** TASK BRIEF **
In the entries below, find the line containing "Click the 备案号 row label", then copy it and every later line exactly, ending with the last line.

** GIVEN RECORDS **

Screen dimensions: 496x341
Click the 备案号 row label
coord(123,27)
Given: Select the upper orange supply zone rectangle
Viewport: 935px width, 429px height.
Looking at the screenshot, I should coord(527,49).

** EXERCISE RESPONSE **
Click the 备案号 row label
coord(123,27)
Given: Select the upper orange supply zone rectangle
Viewport: 935px width, 429px height.
Looking at the screenshot, I should coord(527,49).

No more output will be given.